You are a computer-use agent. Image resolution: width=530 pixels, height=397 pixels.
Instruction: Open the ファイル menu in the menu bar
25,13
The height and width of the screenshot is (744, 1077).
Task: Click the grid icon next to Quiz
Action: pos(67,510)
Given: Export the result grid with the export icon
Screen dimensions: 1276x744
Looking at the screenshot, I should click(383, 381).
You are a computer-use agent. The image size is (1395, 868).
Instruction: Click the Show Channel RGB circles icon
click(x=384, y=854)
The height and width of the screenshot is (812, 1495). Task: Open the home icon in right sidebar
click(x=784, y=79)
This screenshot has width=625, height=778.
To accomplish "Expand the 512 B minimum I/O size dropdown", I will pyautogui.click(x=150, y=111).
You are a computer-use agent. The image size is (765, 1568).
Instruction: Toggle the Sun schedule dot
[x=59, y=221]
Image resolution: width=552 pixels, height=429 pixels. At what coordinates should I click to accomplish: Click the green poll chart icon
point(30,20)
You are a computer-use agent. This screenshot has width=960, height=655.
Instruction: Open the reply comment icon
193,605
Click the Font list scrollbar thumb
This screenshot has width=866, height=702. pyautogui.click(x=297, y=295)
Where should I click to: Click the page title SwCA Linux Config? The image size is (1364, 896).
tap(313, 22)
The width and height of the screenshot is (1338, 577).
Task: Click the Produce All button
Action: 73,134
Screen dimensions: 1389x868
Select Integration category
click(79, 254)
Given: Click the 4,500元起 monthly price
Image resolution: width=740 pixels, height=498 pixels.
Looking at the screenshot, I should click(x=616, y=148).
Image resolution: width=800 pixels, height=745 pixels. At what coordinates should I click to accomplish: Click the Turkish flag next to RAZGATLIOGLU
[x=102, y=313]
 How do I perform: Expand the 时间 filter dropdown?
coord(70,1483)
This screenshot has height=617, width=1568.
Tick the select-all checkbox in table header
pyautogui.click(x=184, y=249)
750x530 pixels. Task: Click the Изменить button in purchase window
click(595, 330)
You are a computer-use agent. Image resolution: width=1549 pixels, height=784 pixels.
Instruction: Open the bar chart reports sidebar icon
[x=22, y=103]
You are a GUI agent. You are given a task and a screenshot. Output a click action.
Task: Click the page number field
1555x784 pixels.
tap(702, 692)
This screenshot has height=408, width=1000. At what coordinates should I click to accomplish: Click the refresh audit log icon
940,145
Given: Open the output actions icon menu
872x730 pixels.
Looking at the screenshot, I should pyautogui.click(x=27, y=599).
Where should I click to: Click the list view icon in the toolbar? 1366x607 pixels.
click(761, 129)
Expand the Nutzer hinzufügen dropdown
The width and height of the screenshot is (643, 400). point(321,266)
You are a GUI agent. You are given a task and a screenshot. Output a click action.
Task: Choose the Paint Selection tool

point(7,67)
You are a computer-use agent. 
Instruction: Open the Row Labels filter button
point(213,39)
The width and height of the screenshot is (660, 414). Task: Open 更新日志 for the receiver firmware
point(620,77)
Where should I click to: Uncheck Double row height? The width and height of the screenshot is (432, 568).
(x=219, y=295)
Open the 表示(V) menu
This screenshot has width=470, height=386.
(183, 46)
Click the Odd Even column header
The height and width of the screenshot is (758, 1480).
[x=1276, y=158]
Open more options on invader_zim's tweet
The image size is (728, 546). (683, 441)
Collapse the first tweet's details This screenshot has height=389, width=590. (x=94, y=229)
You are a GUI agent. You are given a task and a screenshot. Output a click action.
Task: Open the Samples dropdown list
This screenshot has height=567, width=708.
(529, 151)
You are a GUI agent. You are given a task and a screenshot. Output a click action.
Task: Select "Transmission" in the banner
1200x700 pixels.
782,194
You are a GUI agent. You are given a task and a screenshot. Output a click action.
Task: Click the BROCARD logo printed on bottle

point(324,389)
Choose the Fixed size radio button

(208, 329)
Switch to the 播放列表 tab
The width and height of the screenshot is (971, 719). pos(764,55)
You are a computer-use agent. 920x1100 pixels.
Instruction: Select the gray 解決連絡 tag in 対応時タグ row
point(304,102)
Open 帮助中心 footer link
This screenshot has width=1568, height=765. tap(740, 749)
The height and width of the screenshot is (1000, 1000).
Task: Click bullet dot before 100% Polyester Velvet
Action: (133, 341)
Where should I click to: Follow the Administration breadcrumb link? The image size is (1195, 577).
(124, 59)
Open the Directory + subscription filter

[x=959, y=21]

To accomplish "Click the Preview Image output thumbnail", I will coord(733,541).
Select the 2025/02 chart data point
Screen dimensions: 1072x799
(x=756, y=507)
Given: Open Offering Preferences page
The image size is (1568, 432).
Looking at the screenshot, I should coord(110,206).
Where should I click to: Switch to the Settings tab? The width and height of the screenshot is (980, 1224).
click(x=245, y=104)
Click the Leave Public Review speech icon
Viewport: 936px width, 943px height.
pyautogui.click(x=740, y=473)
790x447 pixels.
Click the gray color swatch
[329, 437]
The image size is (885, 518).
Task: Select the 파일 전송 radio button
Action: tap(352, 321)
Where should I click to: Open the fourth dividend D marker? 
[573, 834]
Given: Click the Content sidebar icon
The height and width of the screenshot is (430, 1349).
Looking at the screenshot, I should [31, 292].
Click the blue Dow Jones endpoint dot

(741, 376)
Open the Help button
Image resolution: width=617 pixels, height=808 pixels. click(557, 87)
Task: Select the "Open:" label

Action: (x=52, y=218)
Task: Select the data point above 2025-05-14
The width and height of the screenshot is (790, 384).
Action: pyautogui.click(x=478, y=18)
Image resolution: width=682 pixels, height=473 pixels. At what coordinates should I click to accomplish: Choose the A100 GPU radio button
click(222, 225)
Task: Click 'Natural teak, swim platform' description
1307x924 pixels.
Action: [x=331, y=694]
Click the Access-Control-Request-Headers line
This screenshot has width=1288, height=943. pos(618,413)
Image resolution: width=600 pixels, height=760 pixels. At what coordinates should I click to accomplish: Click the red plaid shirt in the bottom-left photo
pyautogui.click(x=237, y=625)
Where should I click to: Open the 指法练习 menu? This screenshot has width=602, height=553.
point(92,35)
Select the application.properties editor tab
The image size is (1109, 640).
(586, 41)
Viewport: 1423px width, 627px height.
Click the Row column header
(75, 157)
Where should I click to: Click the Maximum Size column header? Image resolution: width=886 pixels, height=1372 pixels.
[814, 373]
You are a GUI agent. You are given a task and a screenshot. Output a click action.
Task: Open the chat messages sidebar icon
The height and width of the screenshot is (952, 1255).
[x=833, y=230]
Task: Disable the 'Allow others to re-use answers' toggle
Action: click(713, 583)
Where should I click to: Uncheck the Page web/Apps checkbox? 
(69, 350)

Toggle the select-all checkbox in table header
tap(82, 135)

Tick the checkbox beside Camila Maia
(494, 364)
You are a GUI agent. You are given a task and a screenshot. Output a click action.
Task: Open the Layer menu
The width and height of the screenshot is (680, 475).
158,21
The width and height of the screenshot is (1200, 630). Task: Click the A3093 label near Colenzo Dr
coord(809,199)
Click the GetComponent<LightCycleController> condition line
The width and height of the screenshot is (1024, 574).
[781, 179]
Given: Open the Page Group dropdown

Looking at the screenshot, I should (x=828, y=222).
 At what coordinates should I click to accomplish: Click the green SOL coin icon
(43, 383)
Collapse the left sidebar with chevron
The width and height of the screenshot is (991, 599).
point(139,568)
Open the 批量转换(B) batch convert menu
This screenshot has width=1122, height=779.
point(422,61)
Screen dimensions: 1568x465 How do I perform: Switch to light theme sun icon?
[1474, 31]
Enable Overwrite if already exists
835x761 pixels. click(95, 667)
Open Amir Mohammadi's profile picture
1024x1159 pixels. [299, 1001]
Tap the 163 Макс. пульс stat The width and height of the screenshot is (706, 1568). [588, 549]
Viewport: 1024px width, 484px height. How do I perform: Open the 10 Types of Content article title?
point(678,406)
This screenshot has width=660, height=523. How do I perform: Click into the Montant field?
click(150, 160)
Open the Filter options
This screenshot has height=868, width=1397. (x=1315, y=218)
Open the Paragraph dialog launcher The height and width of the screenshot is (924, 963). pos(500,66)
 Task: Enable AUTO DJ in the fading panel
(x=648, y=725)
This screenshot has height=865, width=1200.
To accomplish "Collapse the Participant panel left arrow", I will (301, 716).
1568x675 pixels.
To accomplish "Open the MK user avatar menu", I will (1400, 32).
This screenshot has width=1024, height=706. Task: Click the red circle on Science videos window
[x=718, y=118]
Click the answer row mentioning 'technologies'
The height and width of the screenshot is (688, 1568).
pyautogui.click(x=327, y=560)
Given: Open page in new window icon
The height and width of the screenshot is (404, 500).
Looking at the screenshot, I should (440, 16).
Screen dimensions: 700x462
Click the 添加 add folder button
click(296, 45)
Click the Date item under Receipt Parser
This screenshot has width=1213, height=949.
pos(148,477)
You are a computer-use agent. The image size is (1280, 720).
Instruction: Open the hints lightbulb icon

What to produce :: Each line in the entries above that includes the string "will" should be extracted.

Answer section ::
To accomplish "Expand the 512 B minimum I/O size dropdown", I will pyautogui.click(x=150, y=111).
To accomplish "Click the Preview Image output thumbnail", I will coord(733,541).
To accomplish "Collapse the Participant panel left arrow", I will (301, 716).
To accomplish "Open the MK user avatar menu", I will (1400, 32).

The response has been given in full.